Re: (i) Carriers DO not think outside the box. One of the CNBC stock draft contestants recommended RIMM his top pick. While I don't agree with him, per se, the value in RIMM and Nokia is certainly there for those players who need a massive strategic boost in this mobile computing game, translated as EVERYONE besides Google and Apple. The only one who seemed to have gotten the message was Microsoft when they purchased (synthetically) Nokia, and recently part of the Nook Franchise. Deutsche Telekom should look into TMobile buying the assets out of RIMM and specializing in end to end enterprise solutions as well as consumer prodcuts right outside of the feature phone level. That's where the growth will spurt, as the rest of the world graduates from feature phones to full fledged smartphones.
Re (ii) and (iii) Instead of creating ingenious ways to force people to pay for things they already have been trained against paying for (and therefore may ever pay for), the telcos should look into adopting Google's methodology of cross subsidizing high demand services with revenue from SMBs and institutions. Basically, Google cost shifts. They take revenue from adSense and use it to fund gmail, etc.
Telcos should create real, attractive, functional and useful apps/cloud systems and bundle them tightly into their services. As the front end, they have an advantage and if they do a good job, not only will most not bother to avoicd said service, but will actually opt for said service while recommending the same to their friends. Why in world didn't AT&T or Verizon create Dropbox before there was a Dropbox? Even if they didn't have the creativity, they could have simply bought Dropbox.
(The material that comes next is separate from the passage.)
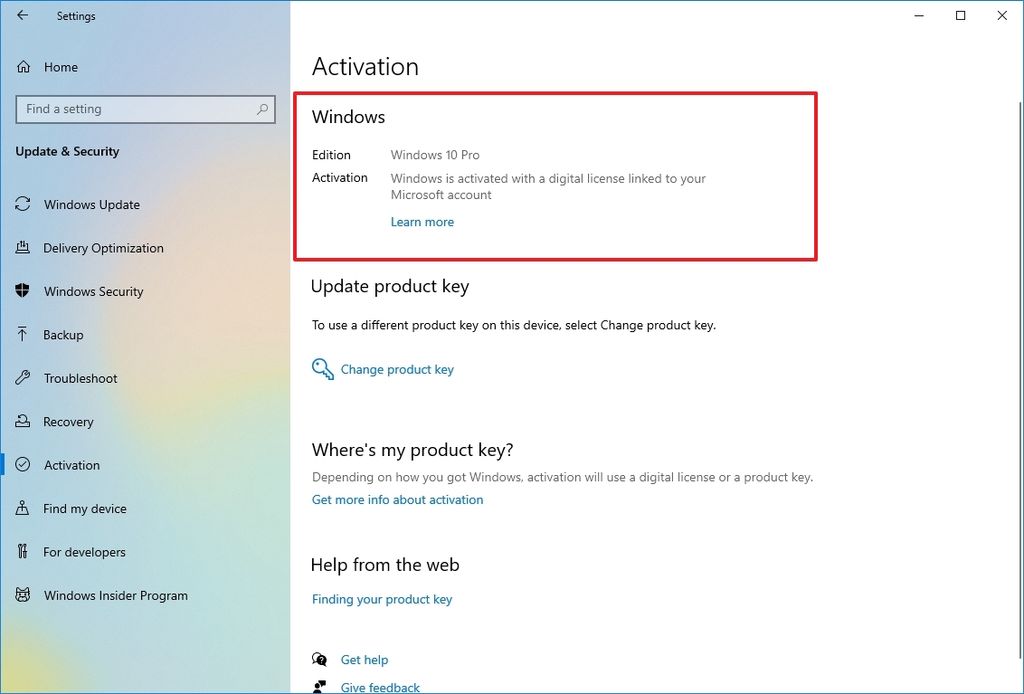Click the Give feedback icon
The height and width of the screenshot is (694, 1024).
click(320, 686)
Yes, the business would have driven high bandwidth usage, but isn't that would they would have wanted???? Don't they sell bandwidth? A viral campaign and cost shift strategy of offereing free storage AND a free week of cell service/data plan for every Dropbox referral customer successfully signed up would have made Sprint a number carrier and data service provider.
A web-based office front end would have rounded out the deal, ex. buying web-based company like Think-Free office, you know... Just like Google did. They same viral offers could have applied. Selling a packaged cloud-based voice mail system could have had Sprint profiting from Verizon and AT&T accounts they don't even have to pay the infrastrcuture for. A good example would have been Grand Central, which Google bought and turned into Google Voice. Spint could have done this and sold it not only to its customers but to Verizon, AT&T and T-mobile customers as well. Making money from all angles, again with that viral marketing slant.